School clinic offering men HPV vaccine

For four years, Student Health Services (SHS) has offered women the Gardasil vaccine to help prevent cervical cancer caused by strains of the human papillomavirus (HPV).

Now, men can get the vaccine, too.

A man, without showing any symptoms, may carry a cervical cancer-causing strain of HPV and sexually transmit it to a woman, said Egilda Terenzi, medical director of SHS. “Men can help protect women by getting the vaccine.”

HPV is the most common sexually transmitted infection in the U.S., and HPV infection causes most genital warts, according to the U.S. Food and Drug Administration (FDA).

Men can protect themselves against the two types of HPV that cause about 90 percent of genital warts cases, said Holly Rayko, assistant director of Health Promotion at SHS.

After a study by the FDA, the vaccine was approved for men last month. The study showed Gardasil was almost 90 percent effective in preventing genital warts caused by those two types, according to the FDA’s Web site.

Gardasil covers four types of genital HPV, Rayko said. It is the only cervical cancer vaccine that helps protect women and men against those types, according to gardasil.com.

Two types are cancer causing and play a role in about 70 percent of cervical cancer cases, while the other two are wart-causing, Rayko said.

Each year, two of every 1,000 men in the U.S. are diagnosed with genital warts, according to the FDA.

For female and male students older than 19, Gardasil costs about $140 per shot at SHS.

Rayko said it costs closer to $180 per shot elsewhere.

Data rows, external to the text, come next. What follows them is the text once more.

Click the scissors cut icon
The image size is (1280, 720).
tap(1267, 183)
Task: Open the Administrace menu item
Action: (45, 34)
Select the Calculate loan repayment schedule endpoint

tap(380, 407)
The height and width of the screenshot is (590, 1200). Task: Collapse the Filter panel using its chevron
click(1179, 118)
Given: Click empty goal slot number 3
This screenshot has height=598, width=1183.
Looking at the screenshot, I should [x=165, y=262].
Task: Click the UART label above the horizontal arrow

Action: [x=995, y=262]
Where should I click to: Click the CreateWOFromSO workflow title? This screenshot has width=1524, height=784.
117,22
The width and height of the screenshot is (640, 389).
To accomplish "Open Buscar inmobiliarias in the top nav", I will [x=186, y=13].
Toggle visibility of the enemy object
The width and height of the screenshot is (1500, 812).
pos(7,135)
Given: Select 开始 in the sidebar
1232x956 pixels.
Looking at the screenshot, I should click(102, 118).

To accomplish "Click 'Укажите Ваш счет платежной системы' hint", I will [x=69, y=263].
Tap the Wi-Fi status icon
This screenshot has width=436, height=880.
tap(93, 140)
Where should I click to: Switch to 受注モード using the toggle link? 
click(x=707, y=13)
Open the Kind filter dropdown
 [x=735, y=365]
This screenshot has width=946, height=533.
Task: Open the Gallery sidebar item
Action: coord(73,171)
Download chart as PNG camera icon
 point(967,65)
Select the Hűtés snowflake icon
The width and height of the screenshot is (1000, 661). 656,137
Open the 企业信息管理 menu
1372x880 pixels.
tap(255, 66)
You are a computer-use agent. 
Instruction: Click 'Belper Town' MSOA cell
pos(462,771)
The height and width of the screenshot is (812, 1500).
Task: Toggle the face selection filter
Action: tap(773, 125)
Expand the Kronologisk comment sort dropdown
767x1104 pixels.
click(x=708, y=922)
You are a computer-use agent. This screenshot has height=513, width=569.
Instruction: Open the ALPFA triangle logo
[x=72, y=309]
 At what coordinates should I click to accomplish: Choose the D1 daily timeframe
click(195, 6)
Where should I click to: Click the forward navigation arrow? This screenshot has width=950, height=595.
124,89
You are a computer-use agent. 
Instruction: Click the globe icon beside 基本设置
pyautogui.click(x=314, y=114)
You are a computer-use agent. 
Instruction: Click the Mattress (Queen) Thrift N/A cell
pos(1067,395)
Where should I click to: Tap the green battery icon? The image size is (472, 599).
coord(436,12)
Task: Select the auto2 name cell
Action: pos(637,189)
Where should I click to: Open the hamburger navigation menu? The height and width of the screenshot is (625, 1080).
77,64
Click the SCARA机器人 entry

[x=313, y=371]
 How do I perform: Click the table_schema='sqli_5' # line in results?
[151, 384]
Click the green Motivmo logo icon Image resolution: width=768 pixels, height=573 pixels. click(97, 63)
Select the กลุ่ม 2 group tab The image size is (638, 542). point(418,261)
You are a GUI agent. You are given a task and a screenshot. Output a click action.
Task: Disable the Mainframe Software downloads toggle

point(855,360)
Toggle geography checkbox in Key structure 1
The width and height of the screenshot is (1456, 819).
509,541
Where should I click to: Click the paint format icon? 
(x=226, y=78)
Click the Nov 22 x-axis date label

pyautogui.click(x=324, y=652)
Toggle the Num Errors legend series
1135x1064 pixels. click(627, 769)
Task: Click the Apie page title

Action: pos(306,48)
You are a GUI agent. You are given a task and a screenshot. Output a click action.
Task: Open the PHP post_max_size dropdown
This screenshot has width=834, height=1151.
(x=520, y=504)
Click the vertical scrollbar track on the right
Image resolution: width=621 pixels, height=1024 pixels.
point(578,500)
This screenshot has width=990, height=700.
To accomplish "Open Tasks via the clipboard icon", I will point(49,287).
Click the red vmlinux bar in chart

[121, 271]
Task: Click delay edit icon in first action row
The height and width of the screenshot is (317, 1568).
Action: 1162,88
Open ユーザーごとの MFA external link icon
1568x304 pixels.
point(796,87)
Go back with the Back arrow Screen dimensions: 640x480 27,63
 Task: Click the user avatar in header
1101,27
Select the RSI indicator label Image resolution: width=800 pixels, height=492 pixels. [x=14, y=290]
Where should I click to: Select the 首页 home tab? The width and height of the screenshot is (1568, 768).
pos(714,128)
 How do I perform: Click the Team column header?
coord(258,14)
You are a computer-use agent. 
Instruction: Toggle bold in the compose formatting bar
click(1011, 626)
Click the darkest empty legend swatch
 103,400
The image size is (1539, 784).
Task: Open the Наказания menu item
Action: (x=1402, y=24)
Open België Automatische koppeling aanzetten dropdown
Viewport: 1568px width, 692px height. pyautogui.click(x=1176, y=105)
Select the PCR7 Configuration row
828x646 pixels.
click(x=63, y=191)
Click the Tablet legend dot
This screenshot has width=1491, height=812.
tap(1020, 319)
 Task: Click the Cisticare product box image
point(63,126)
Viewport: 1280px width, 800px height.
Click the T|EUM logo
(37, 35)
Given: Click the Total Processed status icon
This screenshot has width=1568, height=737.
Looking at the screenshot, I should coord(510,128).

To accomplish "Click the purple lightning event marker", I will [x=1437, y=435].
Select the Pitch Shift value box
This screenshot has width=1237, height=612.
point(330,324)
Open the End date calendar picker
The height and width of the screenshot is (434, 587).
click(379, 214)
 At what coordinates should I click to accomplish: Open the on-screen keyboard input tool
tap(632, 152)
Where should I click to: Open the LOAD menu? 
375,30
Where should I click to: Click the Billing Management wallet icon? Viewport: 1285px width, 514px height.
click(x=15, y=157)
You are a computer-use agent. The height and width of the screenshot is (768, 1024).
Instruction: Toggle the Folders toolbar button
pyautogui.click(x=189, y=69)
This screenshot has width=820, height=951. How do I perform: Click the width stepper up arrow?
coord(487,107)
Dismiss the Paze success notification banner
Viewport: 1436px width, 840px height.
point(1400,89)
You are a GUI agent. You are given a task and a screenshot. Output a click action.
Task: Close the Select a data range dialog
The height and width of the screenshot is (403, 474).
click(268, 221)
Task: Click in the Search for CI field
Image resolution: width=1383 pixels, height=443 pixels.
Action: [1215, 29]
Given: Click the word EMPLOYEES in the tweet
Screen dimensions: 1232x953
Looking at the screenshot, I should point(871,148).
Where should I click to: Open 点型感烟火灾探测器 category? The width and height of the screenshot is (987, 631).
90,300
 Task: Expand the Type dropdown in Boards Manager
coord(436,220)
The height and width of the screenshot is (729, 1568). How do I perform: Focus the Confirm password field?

Through the Centers for Disease Control and Prevention’s (CDC) Vaccines for Children Program, female students under the age of 19 who are not covered for HPV vaccination by their health insurance can get Gardasil for free at SHS, Terenzi said.

The vaccine was originally targeted for women ages 9 to 24, Terenzi said.

Every year, about 12,000 women in the U.S. are diagnosed with cervical cancer and about 4,000 die from it, according to the CDC.

According to the CDC, most people will get some type of HPV during their lives.

Terenzi said it’s important to understand that the vaccine only protects against four of over 30 strains of HPV.

Abstinence is the only way to prevent HPV, according to the CDC, as the vaccine will not prevent all cases of cervical cancer and condoms may not fully protect against HPV.